8 thoughts on “Knowing content is not sufficient for RCIA…according to the pope”

  1. I went through the RCIA and enjoyed the class. As I was going through the class, the connection with the sponsor was more they being in the class and showing up. What I took away after being baptized was you have the class unification but not the church. So since then I have dismissed myself from the Church and will initially go back on my own to return. The feedback I received was that you were more independent after RCIA. I understand it is important to follow your own path and journey. After talking with other RCIA members of a different church and race, they had the same interpretation. People can fill a church with empty hearts and out of habit — so where do you find the ones that are truly committed to help you on your journey?

  2. Hi Teresa. I regret that your RCIA process did not create a sense of unity for you with your parish. That is supposed to be the goal of every initiation process, but too often it does not happen. I pray you will return and begin to make connections with your community. I’ll keep you in my prayers.

    –Nick

  3. I always tell the team and candidates that it (RCIA) is not a “head trip” but a “heart trip” – getting to know and believe in Jesus Christ. Also, I incorporate several prayer experiences – I live in the border of U.S. and Mexico and so Our Lady of Guadalupe is central to our faith here. On her day I tell her story and teach the candidates how to pray the rosary – using the Guadalupe story as the decades. Also I set up a Day of the Dead altar and invite the candidates to bring a memento of a loved one who has passed away. Great opportunity to teach about the Saints and the Church’s teachings on life after death.

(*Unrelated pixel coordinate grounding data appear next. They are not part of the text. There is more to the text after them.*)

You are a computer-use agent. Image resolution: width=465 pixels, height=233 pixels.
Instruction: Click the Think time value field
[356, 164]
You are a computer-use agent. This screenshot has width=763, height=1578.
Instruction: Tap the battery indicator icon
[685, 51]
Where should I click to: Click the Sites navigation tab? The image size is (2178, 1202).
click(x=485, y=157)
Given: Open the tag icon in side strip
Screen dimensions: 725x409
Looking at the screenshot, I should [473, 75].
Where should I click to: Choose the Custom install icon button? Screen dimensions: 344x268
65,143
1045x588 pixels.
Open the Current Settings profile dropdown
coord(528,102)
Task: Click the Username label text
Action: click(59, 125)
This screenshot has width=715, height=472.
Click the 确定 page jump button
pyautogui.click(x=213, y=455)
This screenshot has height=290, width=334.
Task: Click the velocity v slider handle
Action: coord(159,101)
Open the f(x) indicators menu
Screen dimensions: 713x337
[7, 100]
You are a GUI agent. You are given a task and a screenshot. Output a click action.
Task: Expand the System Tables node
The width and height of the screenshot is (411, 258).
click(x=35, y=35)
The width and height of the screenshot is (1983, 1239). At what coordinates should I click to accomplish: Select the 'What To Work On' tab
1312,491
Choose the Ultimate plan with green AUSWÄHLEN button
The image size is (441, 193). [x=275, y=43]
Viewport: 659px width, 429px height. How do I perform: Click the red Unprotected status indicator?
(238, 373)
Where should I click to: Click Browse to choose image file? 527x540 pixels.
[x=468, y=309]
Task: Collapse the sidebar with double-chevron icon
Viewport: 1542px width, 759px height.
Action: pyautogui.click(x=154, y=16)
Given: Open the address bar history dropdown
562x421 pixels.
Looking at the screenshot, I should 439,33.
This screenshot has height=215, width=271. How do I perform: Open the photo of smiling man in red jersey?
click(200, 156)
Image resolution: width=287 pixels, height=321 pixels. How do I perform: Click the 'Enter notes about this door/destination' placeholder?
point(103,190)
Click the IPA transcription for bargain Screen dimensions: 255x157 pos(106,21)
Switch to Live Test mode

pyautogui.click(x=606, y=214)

  4. Yes, RCIA should not only be informative but more importantly, FORMATIVE. The process should enhance the experience of Christ rather than more focused on the “do’s & dont’s” and the rituals of the church.

  5. Rita Burns Senseman

    What renews my hope and my faith is the Vatican II image of the Church as the People of God. I think this is also important for our ministry in RCIA. I absolutely agree with Nick that our faith is first and foremost about a person: Jesus Christ. In addition, we are bringing folks into our Church, which is the Body of Christ. What I love about the Council is the way it highlight Church as People of God, in addition to Church as Body of Christ. Both images are important for us in RCIA.

  6. Lucille Roberge

    What I particularly liked about Vatican II is that it made God reachable to me. The church became human, it was no longer a building, but a living, breathing unit of God. The council made it a possibility to participate. I grew up thinking that you had to be a nun or priest to be able to make a difference in Life. In RCIA, we first explain that it starts with building a relationship with Jesus thru worship, scripture, prayer community life. We ask them to look each week to see where they saw Jesus working in their life during the week. In addition we reinforce tradition and church teachings, in addition to reinforcing that this is just the beginning, it doesn’t stop at Initiation. It is their responsibility to continue studying and growing in their faith. The WORD is alive and talks to us continually throughout our life journey, we need to remain focused and in tune to Him.

  7. Even though it takes some doing, every time I reread documents from the Second Vatican Council, it really does excite me. Is it the content, or the things spelled out for us to do or not do?? NO! It is primarily the fact that it was a time to recognize that faith is a living, breathing entity that, if not nurtured, will not flourish, but will die. We never know “enough” about our faith, and are destined for a lifetime of learning. The Bishops modeled this for us by gathering together and looking at how we as a Church also need to be nurtured and need to grow in our knowledge of self and the people whom we serve. It reminds me that I, too, must revisit each aspect of my faith to renew my excitement! A stagnant faith cannot bear fruit!

  8. Teresa, I also regret that you experience of RCIA was not rich and deep. The fact that you called it “classes” is the first sign of that. It seems your RCIA team thought their job was to teach you doctrine, and that is surely part of it. But what you may have read elsewhere in this website is that it is the job of the community to gradually introduce you into its life in Christ. This is I think really the main readon we need a catechumenate that is a year long. It takes a long time to introduce newcomers into the many facets of parish life, not only its liturgy. In participating in inner city soup kitchens, parish missions, learning about the various ministries in the parish, etc. over time candidates/ catechumens can find connections with parishioners and begin to find a place where they feel comfortable. This is especially true in a large parish where, as you mentioned, you feel a bit lost soon after Easter season. The period after Easter is another aspect that really requires strong support for those newly baptized or received into the church.

    I think it’s great that you were looking for and found this great website. In our RCIA we call the time spent a journey. My prayers are with you as you continue your journey of faith.